Vanalstine v. Whelan

This is an action to recover certain goods attached by defendant Whelan, sheriff, as the property of defendants in certain attachment suits. Judgment went for plaintiff, and defendants appeal.

Appellants contend, among other things, that the complaint does not state a cause of action, because it is merely averred therein that at times prior to the commencement of the suit plaintiff was the owner and entitled to the possession of the goods, and there is no averment of the ultimate fact that he was not so the owner and entitled to the possession when the action was commenced. We see no valid answer to this contention. It has been held here over and over again that a complaint in what we call an action of claim and delivery is fatally insufficient if it contains no averment of ownership and right to possession at the time of the commencement of the action, and that a complaint like the one in the case at bar does not state facts sufficient to constitute a cause of action. (See Bane v. Pearman, 125 Cal. 220; Truman v.Young, 121 Cal. 490; Holly v. Heiskell, 112 Cal. 174, and cases there cited; Fredericks v. Tracy, 98 Cal. 658; Affierbach v.McGovern, 79 Cal. 268.) We could not, therefore, condone the insufficiency of the complaint in the present case, without expressly overruling a long line of former decisions of this court, — which we certainly have no desire to do.

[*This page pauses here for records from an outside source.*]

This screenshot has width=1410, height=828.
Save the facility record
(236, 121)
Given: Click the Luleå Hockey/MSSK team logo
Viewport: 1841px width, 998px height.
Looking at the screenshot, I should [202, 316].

The only plausible reply which respondent makes to this contention is, that the insufficiency of the complaint above *Page 234 stated was cured by the answers of appellants. But the cases cited to this point by respondent go only to the extent of holding that where a complaint fails to state material facts, but, as was said in Burns v. Cushing, 96 Cal. 669, "these very facts are supplied by the averments of the answer," the defect is cured. An example of the rule — showing its proper application — is found in Cohen v. Knox, 90 Cal. 266. In that case the plaintiff claimed title to the land under a deed from her father, which was attacked on the ground that it had been fraudulently made, with intent to hinder creditors; and it was contended by defendant that the complaint was insufficient, because it did not clearly appear therefrom that plaintiff derived her title from her father. And this court, without determining definitely whether there was the asserted defect in the complaint, held that such defect, if it existed, was cured by defendant's cross-complaint, in which "he averred specifically the very facts which he contends should have been averred in the complaint," — that is, that the father was the owner of the land at the date of the deed to plaintiff, that he, at that date, "conveyed the same by deed to plaintiff," and that "plaintiff holds under said deed, and not otherwise." The principle is, that the omission of a material fact is cured by the express averment of that very fact in the defendant's pleadings. But there is nothing of the kind in the case at bar. The contention of respondent rests on the fact that defendants, in their answers, say, among other things, that plaintiff was not the owner or entitled to the possession of the goods at the time alleged in the complaint, "or at any other time," which, it is said, included the time of the commencement of the action. But that is the very converse of the averment which respondent ought to have made in his complaint, — namely, that at the time of the commencement of the action he was the owner, etc. The judgment must therefore be reversed for the insufficiency of the complaint. Of course, it will be within the power of the court below to entertain an application of respondent to amend his complaint, if he be advised to make such application.

The judgment is reversed.

Temple, J., and Henshaw, J., concurred.